Le 1er mars, PHC a présenté ses condoléances à sa famille sur son site.

« PHC collabore pleinement avec la police et les autorités de Lokutu dans l’enquête sur les circonstances du décès de M. Mokwe pour déterminer si les blessures causées par les agents de sécurité de PHC ont entrainé sa mort », lit-on dans le rapport. « Les personnes accusées ont été immédiatement suspendues de leurs fonctions jusqu’au résultat de l’enquête. »

Le cercueil de Blaise Mokwe, membre de la communauté locale qui aurait succombé à ses blessures, suite aux violences perpétrées par les forces de sécurité de la plantation. Crédit photo de l’Oakland Institute.

Mais selon l’Oakland Institute et les organisations avec lesquelles il collabore en RDC, la mort violente de Mokwe s’inscrit dans un long historique de violences qui continuent de sévir, et ce, quelles que soient les autorités au pouvoir. Ils ajoutent qu’en plus de se retrouver exposés aux produits chimiques utilisés pour l’agriculture industrielle, les membres de la communauté sont privés d’accès aux zones forestières des concessions, sources alimentaires et médicinales.

Dans son rapport, l’Oakland Institute dévoile le nom des proéminents investisseurs finançant ces activités. Bill & Melinda Gates Foundation Trust, le fonds de pension du Royal County of Berkshire, le fonds de pension et d’investissement des fonctionnaires d’Afrique du Sud, et le fonds d’investissement de l’université du Michigan seraient tous des « investisseurs de premier plan » dans des fonds gérés par Kuramo Capital Management, une société indépendante de gestion d’investissements… Kuramo est basée aux États-Unis mais son activité principale repose sur les placements financiers en Afrique. Les chiffres de 2020 révèlent qu’elle est le principal actionnaire de PHC.

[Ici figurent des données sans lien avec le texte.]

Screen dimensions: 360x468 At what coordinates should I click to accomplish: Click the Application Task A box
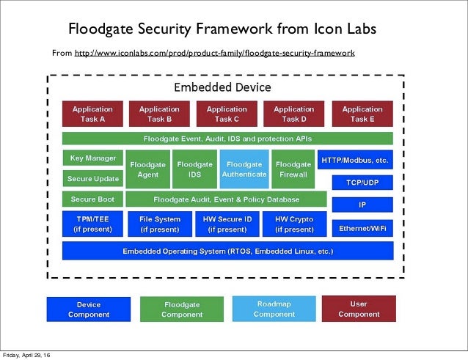pyautogui.click(x=92, y=114)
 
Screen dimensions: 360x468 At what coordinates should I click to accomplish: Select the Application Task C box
pyautogui.click(x=227, y=114)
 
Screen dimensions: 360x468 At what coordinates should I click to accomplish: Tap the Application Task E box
pyautogui.click(x=362, y=114)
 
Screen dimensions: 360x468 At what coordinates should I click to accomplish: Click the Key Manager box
pyautogui.click(x=92, y=158)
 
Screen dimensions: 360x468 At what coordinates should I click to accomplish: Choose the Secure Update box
pyautogui.click(x=92, y=178)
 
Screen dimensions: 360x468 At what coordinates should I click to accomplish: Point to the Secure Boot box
pyautogui.click(x=92, y=199)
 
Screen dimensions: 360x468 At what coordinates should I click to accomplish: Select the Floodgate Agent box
pyautogui.click(x=147, y=169)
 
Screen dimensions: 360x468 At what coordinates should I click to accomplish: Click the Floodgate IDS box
pyautogui.click(x=194, y=169)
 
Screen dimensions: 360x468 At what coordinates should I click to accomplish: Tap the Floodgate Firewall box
pyautogui.click(x=293, y=169)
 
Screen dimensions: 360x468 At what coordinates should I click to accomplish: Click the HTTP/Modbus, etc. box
pyautogui.click(x=355, y=159)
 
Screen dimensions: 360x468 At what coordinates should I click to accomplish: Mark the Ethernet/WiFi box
pyautogui.click(x=362, y=229)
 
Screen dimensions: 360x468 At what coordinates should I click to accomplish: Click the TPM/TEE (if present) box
pyautogui.click(x=92, y=224)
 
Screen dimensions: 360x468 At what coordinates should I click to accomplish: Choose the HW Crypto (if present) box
pyautogui.click(x=293, y=224)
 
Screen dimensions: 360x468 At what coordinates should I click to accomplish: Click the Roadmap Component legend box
pyautogui.click(x=274, y=309)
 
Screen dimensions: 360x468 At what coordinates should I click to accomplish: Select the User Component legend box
pyautogui.click(x=359, y=309)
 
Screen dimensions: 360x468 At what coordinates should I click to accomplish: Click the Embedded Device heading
pyautogui.click(x=222, y=87)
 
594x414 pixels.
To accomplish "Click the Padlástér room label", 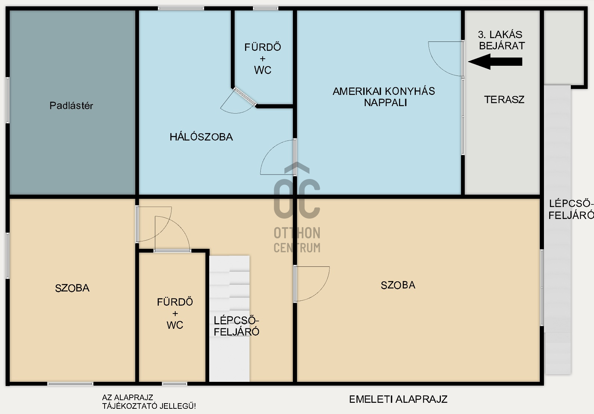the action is click(71, 106).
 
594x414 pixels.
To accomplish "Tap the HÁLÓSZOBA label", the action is click(201, 137).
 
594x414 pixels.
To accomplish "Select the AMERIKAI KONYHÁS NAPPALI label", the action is click(384, 97).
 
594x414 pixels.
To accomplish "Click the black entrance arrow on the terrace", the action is click(495, 62).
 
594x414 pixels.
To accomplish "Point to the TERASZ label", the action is click(504, 100).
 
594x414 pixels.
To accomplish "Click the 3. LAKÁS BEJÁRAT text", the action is click(502, 40).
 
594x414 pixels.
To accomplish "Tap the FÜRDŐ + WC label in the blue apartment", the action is click(263, 59).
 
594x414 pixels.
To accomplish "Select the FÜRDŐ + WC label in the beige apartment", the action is click(175, 313).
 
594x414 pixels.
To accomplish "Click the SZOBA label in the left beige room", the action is click(72, 288).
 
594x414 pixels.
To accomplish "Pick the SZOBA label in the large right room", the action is click(398, 285).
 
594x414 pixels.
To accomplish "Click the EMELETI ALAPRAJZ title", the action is click(398, 399).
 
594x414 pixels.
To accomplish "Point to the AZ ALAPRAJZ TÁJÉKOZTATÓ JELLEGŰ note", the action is click(149, 402).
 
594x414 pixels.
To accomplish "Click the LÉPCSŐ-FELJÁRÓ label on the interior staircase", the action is click(236, 326).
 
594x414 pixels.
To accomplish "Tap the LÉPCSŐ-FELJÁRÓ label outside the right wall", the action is click(571, 209).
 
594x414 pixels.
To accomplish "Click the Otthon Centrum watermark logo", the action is click(297, 207).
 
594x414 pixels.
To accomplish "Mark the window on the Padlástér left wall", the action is click(8, 100).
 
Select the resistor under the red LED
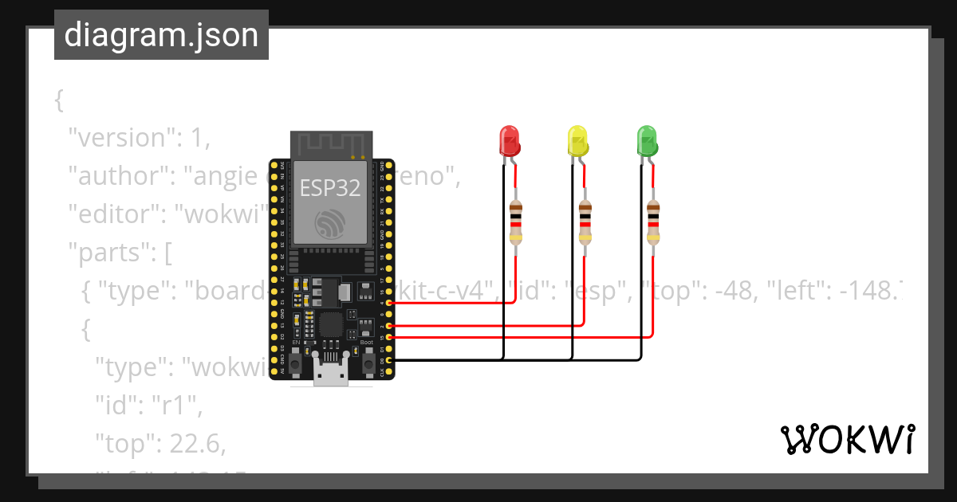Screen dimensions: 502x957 click(x=516, y=222)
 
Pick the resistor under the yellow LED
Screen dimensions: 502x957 click(x=585, y=222)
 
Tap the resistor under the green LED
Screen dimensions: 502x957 click(x=653, y=222)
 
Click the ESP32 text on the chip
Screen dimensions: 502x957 click(x=329, y=188)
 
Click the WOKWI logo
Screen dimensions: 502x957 click(x=847, y=439)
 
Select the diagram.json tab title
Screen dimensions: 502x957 click(x=161, y=35)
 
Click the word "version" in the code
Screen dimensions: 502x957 click(x=120, y=138)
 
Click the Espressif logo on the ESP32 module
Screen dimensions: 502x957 click(x=329, y=224)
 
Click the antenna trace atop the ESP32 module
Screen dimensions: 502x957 click(x=330, y=145)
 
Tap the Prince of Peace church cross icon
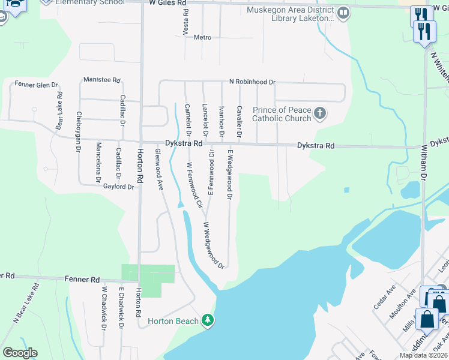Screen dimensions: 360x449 pyautogui.click(x=320, y=113)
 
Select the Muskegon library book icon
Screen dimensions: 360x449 pyautogui.click(x=343, y=13)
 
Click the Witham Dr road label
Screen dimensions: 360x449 pyautogui.click(x=423, y=163)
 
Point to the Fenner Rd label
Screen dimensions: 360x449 pyautogui.click(x=87, y=280)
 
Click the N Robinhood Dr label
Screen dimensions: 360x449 pyautogui.click(x=252, y=82)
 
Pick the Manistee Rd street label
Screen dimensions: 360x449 pyautogui.click(x=102, y=80)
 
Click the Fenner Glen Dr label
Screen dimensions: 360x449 pyautogui.click(x=37, y=85)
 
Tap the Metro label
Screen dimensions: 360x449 pyautogui.click(x=202, y=37)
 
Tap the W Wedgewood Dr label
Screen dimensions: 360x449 pyautogui.click(x=213, y=244)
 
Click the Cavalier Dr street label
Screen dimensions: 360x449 pyautogui.click(x=239, y=121)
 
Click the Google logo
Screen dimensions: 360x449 pyautogui.click(x=20, y=353)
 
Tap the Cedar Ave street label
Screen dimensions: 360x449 pyautogui.click(x=384, y=296)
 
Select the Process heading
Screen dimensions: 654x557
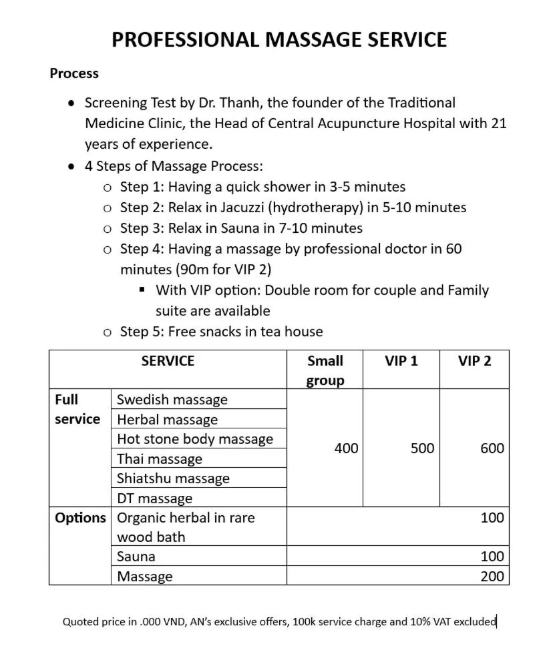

Dans un e-mail, un porte-parole du fonds de pension du Royal County of Berkshire a affirmé ne « pas être impliqué dans les affaires de » Straight KKM, la société qui détient actuellement PHC, et n’avoir jamais non plus investi dans la société. Toutefois, d’après un rapport de 2016, le fonds de pension aurait investi 10 millions de GBP en 2012 dans la société de fonds d’investissement privé de Kuramo Africa, qui appartient à Kuramo Capital. Kuramo Africa, quant à elle, serait impliquée dans la structure de propriété de Straight KKM, d’après l’étude de l’Oakland Institute.

Anuradha Mittal, fondateur et directeur de l’Oakland Institute, a indiqué que la démarche de diligence raisonnable mise en place par ces trusts, fonds de dotation et fonds de pension n’avait pas été clairement formulée, si tant est qu’’ils en aient appliqué une avant d’investir leur argent dans la société Kuramo.

« Je suis sûr que lorsqu’ils rachètent des bureaux à Seattle, ils s’assurent avant tout de la régularisation des titres de propriété etc., non ? », a souligné Mittal à Mongabay. « Mais quel genre de travail est effectué lorsque vous opérez en RDC ? » a-t-il ajouté.